DATA EXCERPTS Block Start

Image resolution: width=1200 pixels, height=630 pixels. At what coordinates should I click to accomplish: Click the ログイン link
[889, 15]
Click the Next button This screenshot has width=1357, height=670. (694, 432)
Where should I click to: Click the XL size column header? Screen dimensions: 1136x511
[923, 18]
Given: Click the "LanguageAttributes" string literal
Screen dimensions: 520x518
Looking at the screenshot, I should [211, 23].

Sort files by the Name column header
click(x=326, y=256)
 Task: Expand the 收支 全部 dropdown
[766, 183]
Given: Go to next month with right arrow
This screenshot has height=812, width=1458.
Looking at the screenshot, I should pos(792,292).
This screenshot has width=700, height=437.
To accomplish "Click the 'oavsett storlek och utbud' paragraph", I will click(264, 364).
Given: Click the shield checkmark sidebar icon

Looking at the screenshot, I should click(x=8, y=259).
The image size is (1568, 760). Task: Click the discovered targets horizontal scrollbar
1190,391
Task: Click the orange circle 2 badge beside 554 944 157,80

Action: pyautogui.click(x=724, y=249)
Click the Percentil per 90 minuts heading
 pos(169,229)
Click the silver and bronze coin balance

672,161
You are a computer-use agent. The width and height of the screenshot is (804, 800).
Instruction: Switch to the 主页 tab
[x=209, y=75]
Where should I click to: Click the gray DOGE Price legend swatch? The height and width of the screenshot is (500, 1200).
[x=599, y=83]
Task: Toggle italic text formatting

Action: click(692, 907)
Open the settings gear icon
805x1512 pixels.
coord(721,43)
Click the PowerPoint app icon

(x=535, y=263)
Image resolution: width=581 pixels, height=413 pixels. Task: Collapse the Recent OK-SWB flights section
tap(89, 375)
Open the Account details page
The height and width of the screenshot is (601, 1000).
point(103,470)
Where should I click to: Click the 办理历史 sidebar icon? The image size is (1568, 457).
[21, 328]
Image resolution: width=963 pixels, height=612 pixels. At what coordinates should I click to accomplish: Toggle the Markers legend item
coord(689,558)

DATA EXCERPTS Block End

WHAT TO PRODUCE
Reproduce all of the records, keeping every character unchanged.

RESULT FOR THIS EXERCISE
Image resolution: width=1200 pixels, height=630 pixels. At what coordinates should I click to accomplish: Click the ログイン link
[889, 15]
Click the Next button This screenshot has width=1357, height=670. (694, 432)
Where should I click to: Click the XL size column header? Screen dimensions: 1136x511
[923, 18]
Given: Click the "LanguageAttributes" string literal
Screen dimensions: 520x518
Looking at the screenshot, I should [211, 23].

Sort files by the Name column header
click(x=326, y=256)
 Task: Expand the 收支 全部 dropdown
[766, 183]
Given: Go to next month with right arrow
This screenshot has height=812, width=1458.
Looking at the screenshot, I should pos(792,292).
This screenshot has width=700, height=437.
To accomplish "Click the 'oavsett storlek och utbud' paragraph", I will click(264, 364).
Given: Click the shield checkmark sidebar icon

Looking at the screenshot, I should click(x=8, y=259).
The image size is (1568, 760). Task: Click the discovered targets horizontal scrollbar
1190,391
Task: Click the orange circle 2 badge beside 554 944 157,80

Action: pyautogui.click(x=724, y=249)
Click the Percentil per 90 minuts heading
 pos(169,229)
Click the silver and bronze coin balance

672,161
You are a computer-use agent. The width and height of the screenshot is (804, 800).
Instruction: Switch to the 主页 tab
[x=209, y=75]
Where should I click to: Click the gray DOGE Price legend swatch? The height and width of the screenshot is (500, 1200).
[x=599, y=83]
Task: Toggle italic text formatting

Action: click(692, 907)
Open the settings gear icon
805x1512 pixels.
coord(721,43)
Click the PowerPoint app icon

(x=535, y=263)
Image resolution: width=581 pixels, height=413 pixels. Task: Collapse the Recent OK-SWB flights section
tap(89, 375)
Open the Account details page
The height and width of the screenshot is (601, 1000).
point(103,470)
Where should I click to: Click the 办理历史 sidebar icon? The image size is (1568, 457).
[21, 328]
Image resolution: width=963 pixels, height=612 pixels. At what coordinates should I click to accomplish: Toggle the Markers legend item
coord(689,558)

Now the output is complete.